In this video, we’re going to look at how to apply your knowledge of the volume and surface area of cylinders to some more complex problems. First of all, a quick reminder of the formulae that we’re going to need. So we have here a diagram of a cylinder and we have its two key dimensions marked on it. So we have the height of the cylinder represented by ℎ and then the radius of the base of the cylinder represented by 𝑟.
So the volume formula first of all, the formula for calculating the volume is this: 𝜋𝑟 squared multiplied by ℎ. 𝜋𝑟 squared remember gives the area of the base of this cylinder and then multiply it by ℎ, the height. Next the formula for the surface area of the cylinder, and there are two types of surface area that we need to consider. The first is the lateral surface area, which is just the curved surface, and this is given by two 𝜋𝑟ℎ. Remember that came about because the curved surface if you were to flatten it out is actually a rectangle with one dimension equal to ℎ and the other dimension two 𝜋𝑟, which is the circumference of the circular base.
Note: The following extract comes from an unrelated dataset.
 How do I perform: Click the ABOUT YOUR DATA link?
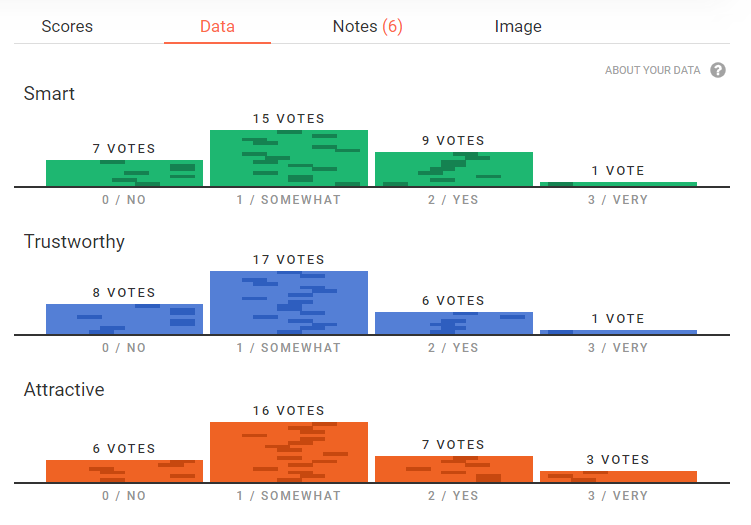[652, 71]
The other formula we need is for the total surface area of the cylinder, so the curved part and the top and the base. And so this formula has a two 𝜋𝑟ℎ as before, but it also has a contribution of two 𝜋𝑟 squared as I mentioned for the circle on the top and the circle on the base of the cylinder. So those the formulae that we’re going to need and now we will see how to apply them to a couple of different questions.
So here is our first question. It says a cylinder has a height of five centimetres and its lateral surface area is thirty-two 𝜋 centimetre squared. We are asked to calculate the volume of this cylinder. So in order to calculate the volume, we’re going to need that volume formula, which is that the volume is equal to 𝜋𝑟 squared ℎ. But we haven’t actually been given the radius in the information in the question. We’ve been given something else instead; we’ve been given the lateral surface area. So this question is going to involve using that known surface area to calculate the radius so that we can then use that in our calculation of the volume. So let’s recall what the formula for the lateral surface area was, and it was this that is equal to two 𝜋𝑟ℎ.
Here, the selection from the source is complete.